Being a virtuoso has a lot to do with something that is near magical, sometimes some techniques and compositions come from a place that can hardly be copied, that’s why is so easy to know when someone is being replaced in a band, someone that really made it shine, and the new person filling the spot feels like an imitation.
There are two interesting subjects that can arise when bringing up the subject of virtuosism, first there is the virtuoso as a composer and original perfomer and then there is the question of, is another virtuoso good enough to satisfy the hearing of a person that enjoyed the orginal composer?
Of course there is also another imporant part of this virtuoso dilemma that should be taken into account, which is the question of, is there virtuosism in performance only, or is it present in composition as well?
When it comes to performance, it’s just about playing, a musician can be a virtuoso without having the need for composing. Technique alone can make someone a virtuoso.
In concerts, the virtuoso approaches each performance, each interpretation as a unique occasion – something I feel is increasingly hard for performers when high-quality recordings are so readily available, benchmarks by which pianistic prowess is measured and which lead audiences to expect a certain manner of playing in live concerts. The virtuoso appreciates that there is no one “perfect” rendition of a Beethoven Concerto or Chopin Étude; that one should never aspire to have the “last word” on any work. It is for this reason that many of us seek out the same virtuoso performers in the same repertoire, either on disc or in concert, to hear how their view of certain works changes and develops over time. Yet for some musicians the constant revisiting of certain works (the Beethoven piano sonatas, for example), or playing them on different instruments (fortepiano, for example) suggests an overly reverential or literal attitude to the composer’s “intentions” as they perceive them, and a wish/need to make a final statement on this music and set it in stone. Such performances, for me at least, may come across not as virtuosic but rather as academic, mannered or overly precious.
The Cross-Eyed Pianist
The concept of virtusism is generally more tied to the performance itself, and by 19th century standards which is when this notion came to be, it referred mostly to a masculine artist that was able to perform complex pieces of music with fast and precise playing.
While this may be true, what about the composition itself? Well in the 19th century the virtuoso was the composer many times, but there were cases in which the composer would rather someone else play it. How is it that something can be thought but not performed as the composer intended it to be played?
What do we actually mean by compositional virtuosity? – A compositional sense of technical virtuosic display or mastery in the context of that art or practice in a similar or parallel sense to that of the performer. As a composer, I am not trying to steal limelight from the performer, but I am aware that the composer as an artist also must possess appropriate technique, stamina, technical agility etc. in order to be a master of their art. This is better perceived in the finished artefact (either score or performance) rather than in the process (in as much as one can separate the process from the finished result of course).
This was presented by Peter Fribbins at the Virtuosity and Performance Mastery symposium.
So in a way one must be a virtuoso in both categories in order to be able to compose something that only a virtuoso can play.
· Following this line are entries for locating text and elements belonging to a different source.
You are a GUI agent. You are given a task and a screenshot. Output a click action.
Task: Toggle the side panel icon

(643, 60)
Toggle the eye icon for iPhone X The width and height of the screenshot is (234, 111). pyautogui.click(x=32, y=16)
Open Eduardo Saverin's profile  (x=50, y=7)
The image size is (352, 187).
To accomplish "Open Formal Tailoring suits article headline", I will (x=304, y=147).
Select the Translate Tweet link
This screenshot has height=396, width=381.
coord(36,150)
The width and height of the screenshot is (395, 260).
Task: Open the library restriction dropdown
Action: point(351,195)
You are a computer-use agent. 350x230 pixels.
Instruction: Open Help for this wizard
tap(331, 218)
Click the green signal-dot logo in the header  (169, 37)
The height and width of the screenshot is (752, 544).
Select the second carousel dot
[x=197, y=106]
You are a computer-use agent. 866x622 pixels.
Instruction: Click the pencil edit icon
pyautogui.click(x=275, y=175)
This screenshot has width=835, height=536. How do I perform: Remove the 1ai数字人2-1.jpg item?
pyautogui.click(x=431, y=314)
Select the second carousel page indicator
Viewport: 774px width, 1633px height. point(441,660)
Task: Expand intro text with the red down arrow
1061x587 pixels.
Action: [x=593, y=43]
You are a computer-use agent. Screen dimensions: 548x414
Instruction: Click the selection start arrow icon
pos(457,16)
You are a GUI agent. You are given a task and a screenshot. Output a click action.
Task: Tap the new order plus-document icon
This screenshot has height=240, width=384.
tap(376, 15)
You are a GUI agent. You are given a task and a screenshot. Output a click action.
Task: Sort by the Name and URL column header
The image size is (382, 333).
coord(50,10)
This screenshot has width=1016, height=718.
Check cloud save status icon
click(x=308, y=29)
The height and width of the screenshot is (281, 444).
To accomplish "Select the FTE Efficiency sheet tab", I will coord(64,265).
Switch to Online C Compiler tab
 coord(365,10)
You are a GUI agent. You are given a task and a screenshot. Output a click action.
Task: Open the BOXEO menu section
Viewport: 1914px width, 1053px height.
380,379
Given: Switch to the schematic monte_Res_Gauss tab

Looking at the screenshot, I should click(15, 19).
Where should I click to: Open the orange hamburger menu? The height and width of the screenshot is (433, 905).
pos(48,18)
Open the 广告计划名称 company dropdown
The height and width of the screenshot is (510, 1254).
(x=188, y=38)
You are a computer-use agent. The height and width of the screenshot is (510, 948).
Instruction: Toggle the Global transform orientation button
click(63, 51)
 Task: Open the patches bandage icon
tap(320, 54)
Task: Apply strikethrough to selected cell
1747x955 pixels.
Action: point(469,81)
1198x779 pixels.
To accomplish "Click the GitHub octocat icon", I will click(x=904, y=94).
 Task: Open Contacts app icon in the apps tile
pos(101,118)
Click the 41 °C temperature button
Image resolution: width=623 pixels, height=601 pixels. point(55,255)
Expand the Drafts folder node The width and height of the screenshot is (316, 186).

However there is another factor that can’t really be measured by how polished the technique is or how fast the musician can be, sometimes it’s something else.
There is the example of one of the two greatest pianists/composers of all time Chopin and Lizst who actually shared quite a lot during their prime. Chopin said: ” I would love myself to acquire from him[Liszt] the manner in which he plays my etudes.”
Why Lizst, shouldn’t Chopin be better at his own composition? Or is he a better composer by aknowledging the fact that someone else is better suited for the performance, not because of virtusism but Lizst personality and approach to music.
So yes virtusism is present in composition but that doesn’t necessarily mean it’s also present in performance. While there are no concrete answers, thinking about this may be useful when teaching or as something to just reflect upon.